Even with increased safety protocols in place, some Christian camps could not keep out COVID-19 this summer.
Week after week, the headlines tracked the outbreaks: 82 cases at Camp Kanakuk in Missouri, an evangelical camp that draws kids from 10 states. Dozens at a church camp in Keller, Texas, and more at Allaso Ranch in Hawkins, Texas, where kids worshiped together unmasked. At least 54 people at Springs Ministries Summer Camp in Michigan tested positive. Another 25 campers and staff, all under 20, caught the virus at Trout Creek Bible Camp in Oregon.
Then, a Centers for Disease Control investigation revealed the largest case: a single YMCA camp session in Lake Burton, Georgia, where 260 of the 597 campers and staff members (44%) contracted the virus within days.
According to the Christian Camping and Conference Association (CCCA), the outbreaks represent a minority of its 870 member camps, only 7 percent of which had reported confirmed COVID-19 cases among campers or staff last month. Camp High Harbor, the YMCA camp in Georgia, is not a CCCA member.
“CCCA has encouraged our members who have chosen to open to stringently follow the CDC guidelines and to adhere to local health department regulations,” CCCA president Gregg Hunter said. “The report out of Georgia punctuates that need with an emphasis on the need for vigilance in mask-wearing.”
As CT previously reported, camps wrestled with regulations and risks in the spring, and many opted to cancel in-person programing (62% of camps overall, according to a survey by camp technology platform CampMinder). Some, like Kanakuk in Missouri, opened but then canceled when the coronavirus situation changed.
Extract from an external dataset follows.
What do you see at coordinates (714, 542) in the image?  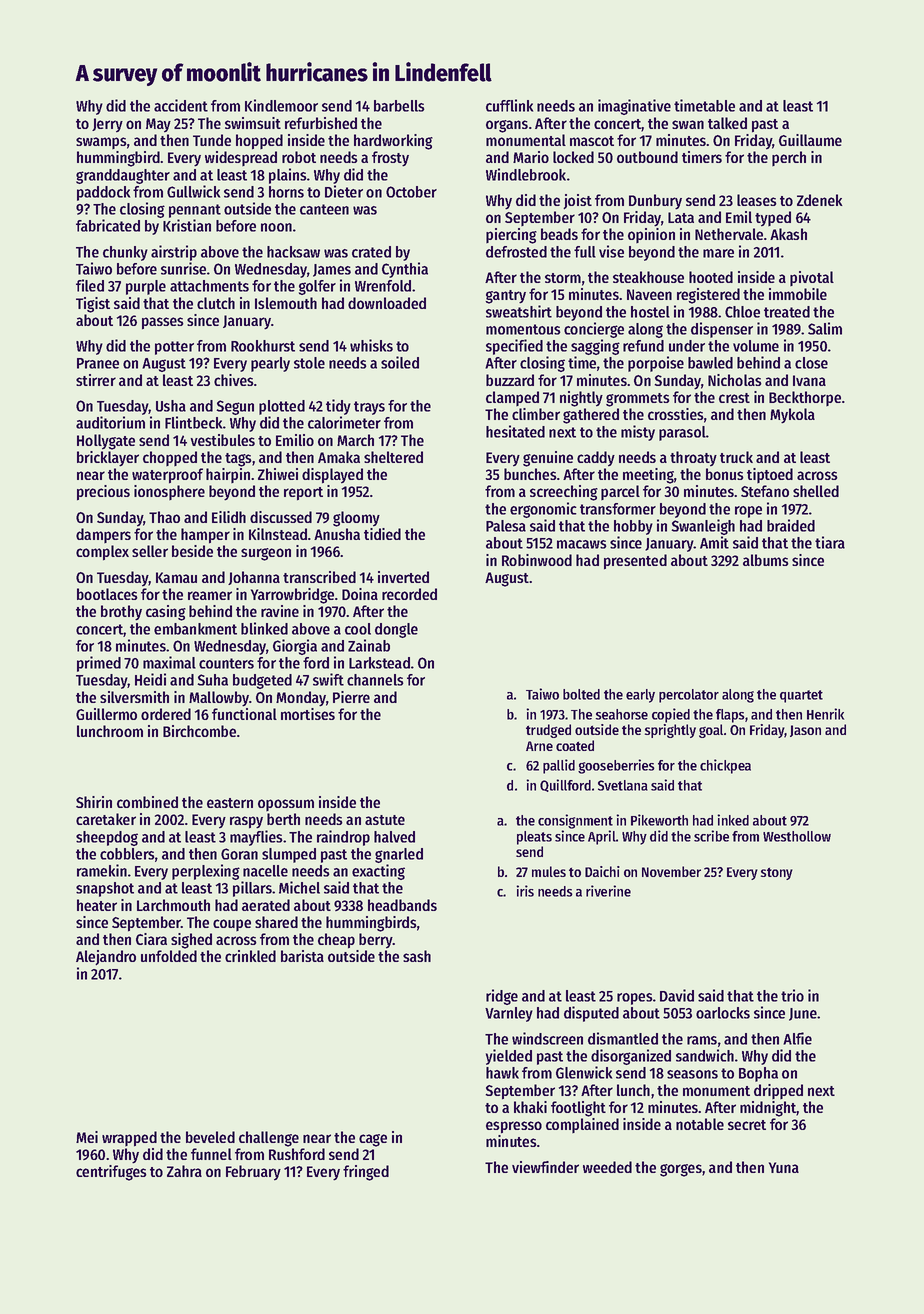 I see `Amit` at bounding box center [714, 542].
Even though Camp High Harbor started sending home campers the same day they learned of the positive COVID-19 test, it wasn’t enough to contain the spread. The camp had organized the campers into smaller groups, encouraged social distancing and hand washing, and required staff to wear face masks, but failed to follow several key recommendations. It had not required campers to wear masks, had not opened windows and doors when campers were inside, and had held activities that included “daily vigorous singing and cheering.”
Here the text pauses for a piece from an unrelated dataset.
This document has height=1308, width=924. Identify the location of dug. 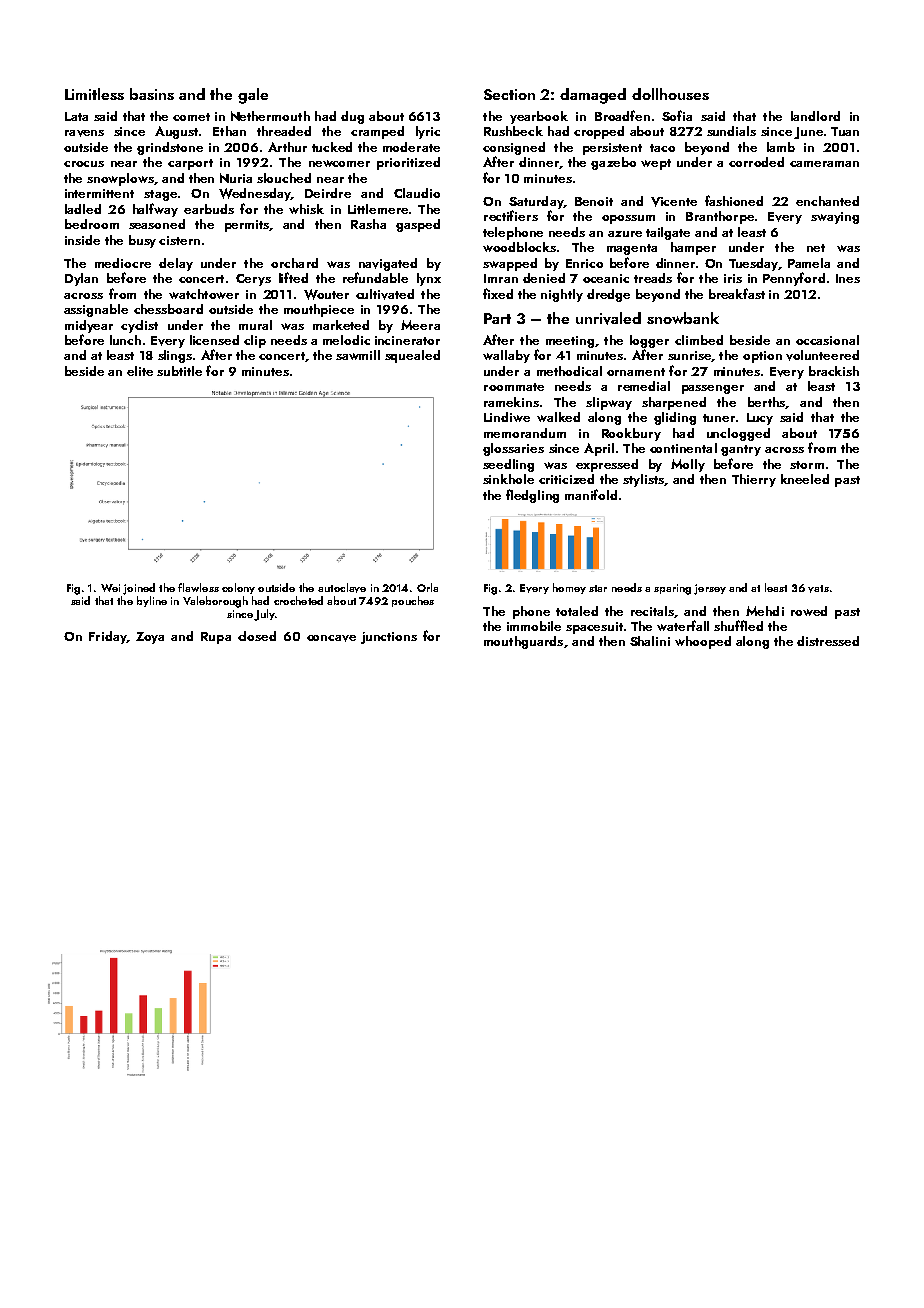
(352, 117).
“This investigation adds to the body of evidence demonstrating that children of all ages are susceptible to SARS-CoV-2 infection and, contrary to early reports, might play an important role in transmission. The multiple measures adopted by the camp were not sufficient to prevent an outbreak in the context of substantial community transmission,” the CDC report said.
The outcomes from summer camp during the pandemic can be worrying for schools preparing to reopen for the fall in some places.
“Is the Georgia summer camp episode a harbinger of what’s to come if in-person classrooms resume in the fall?” The Washington Post editorial board wondered. “The Georgia summer camp outbreak is a warning that children may not be spared sickness, nor the adults around them.”
But the American Camping Association (ACA) disputed the assertion that the situation at Camp High Harbor spells doom for schools that bring students back to the classroom.
“More than 3,000 day and overnight camps are running in-person programming for children across the US this summer,” said Tom Rosenberg, CEO of the ACA (a quarter of its members are faith-based camps). “Camp directors reported that many children arrived feeling anxious, out of shape, or disconnected. They desperately sought—and ultimately found—the belonging, independence, and resilience they have needed for months. If schools are going to be successful this fall, they must act on what we’ve learned at camp this summer.”
Even with truncated or adjusted camp sessions, many Christian leaders agreed.
“Parents and campers have been so grateful for the opportunity to safely gather and encounter God in new ways,” said Deanna Christensen, executive director of Cross Trails Ministry, which operates two camps in West Texas. The theme for this summer was “Tales of an Epic God,” which “turned out to be a great theme for the time we are in.”
Cross Trails delayed the start of camp by two weeks, operated at 50 percent capacity, and reported no COVID-19 cases, yet called off the camp for the summer after three camp sessions as the number of cases surged in nearby Austin and San Antonio, and the state of Texas issued more stringent guidelines for overnight camps.
Outside Houston, Camp Cho-Yeh had 13 coronavirus cases among 1,001 campers, all of which were reported after leaving camp. President and CEO Garret Larsen still counts 2020 as a successful summer. Cho-Yeh initially canceled summer programming in March, but decided in June to open the camp on a smaller scale.
With cabins filled to half capacity, the Cho-Yeh experience was more intimate than before, and Larsen believes campers appreciated it after months in isolation. At the conclusion of one camp session, parents reported to Larsen that the smile they saw on their daughter’s face was the first they had seen in months.
“The resounding theme among our camper parents has been that the benefit of camp far outweighs the risk of COVID-19 for our campers,” Larsen said.